• Material supplied:
* * * * * * * * *

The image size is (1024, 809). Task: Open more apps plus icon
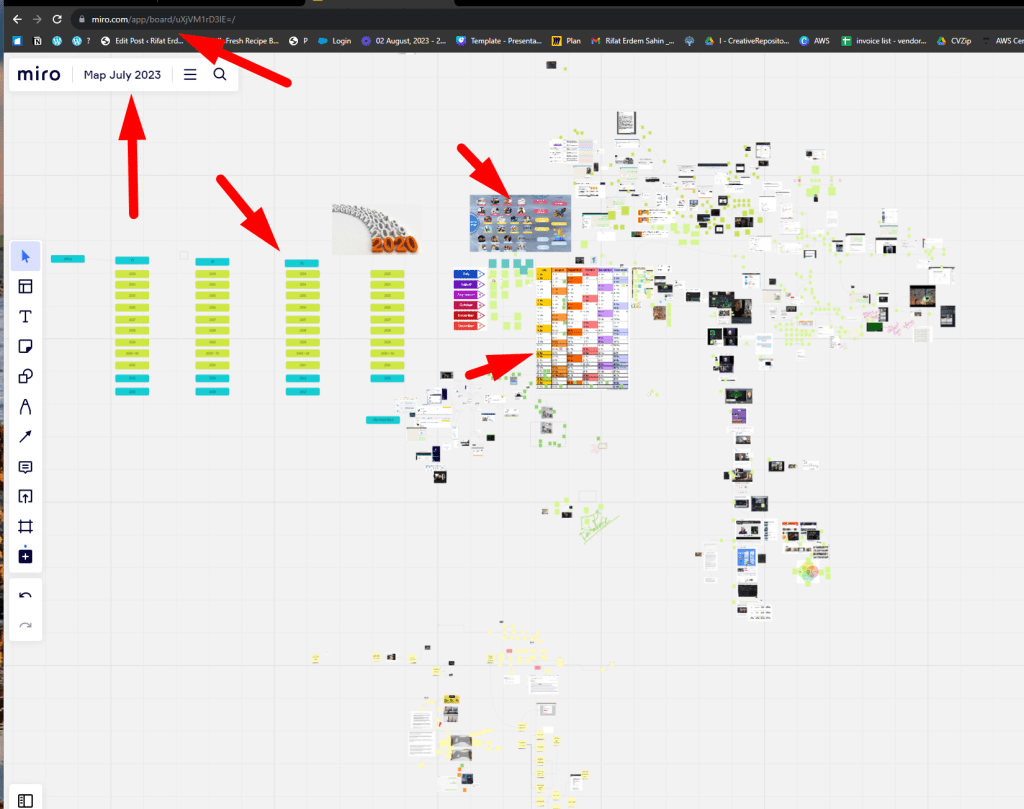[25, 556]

* * * * * * * * *

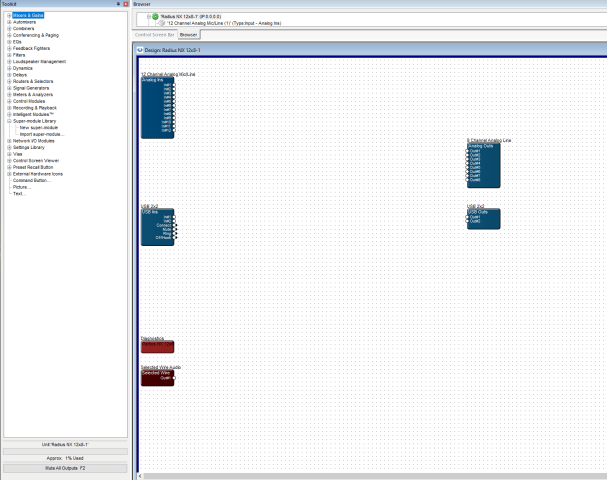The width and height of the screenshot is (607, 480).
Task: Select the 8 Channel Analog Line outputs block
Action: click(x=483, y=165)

* * * * * * * * *

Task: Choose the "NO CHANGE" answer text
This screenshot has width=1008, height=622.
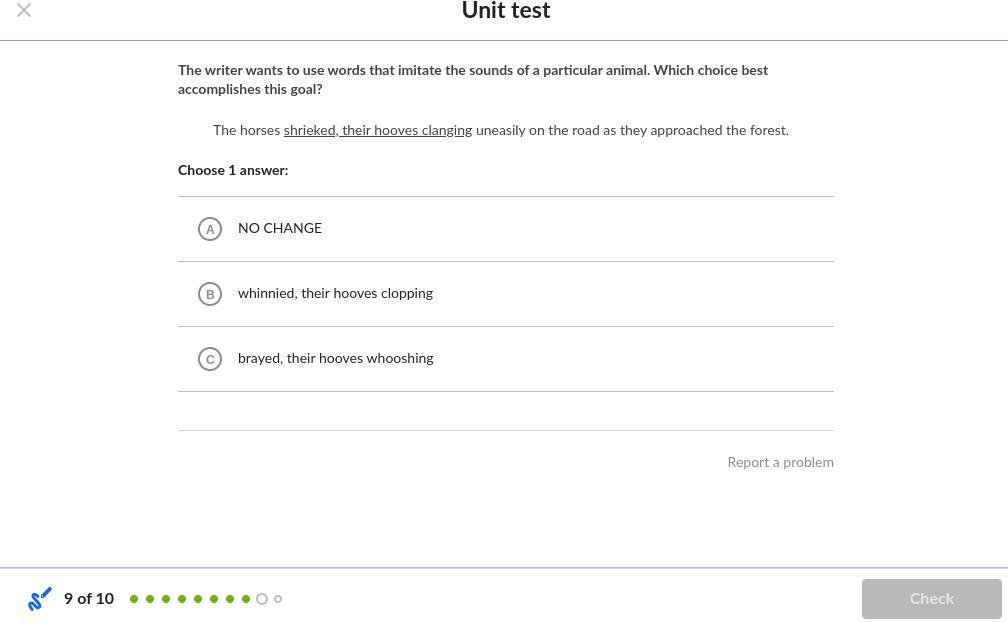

* * * * * * * * *

• What you have to do:
Your task is to retype the entries verbatim, starting with the line that holds "Task: Choose the" and stopping after the line that holds "This screenshot has width=1008, height=622.".

• Answer space:
Task: Choose the "NO CHANGE" answer text
This screenshot has width=1008, height=622.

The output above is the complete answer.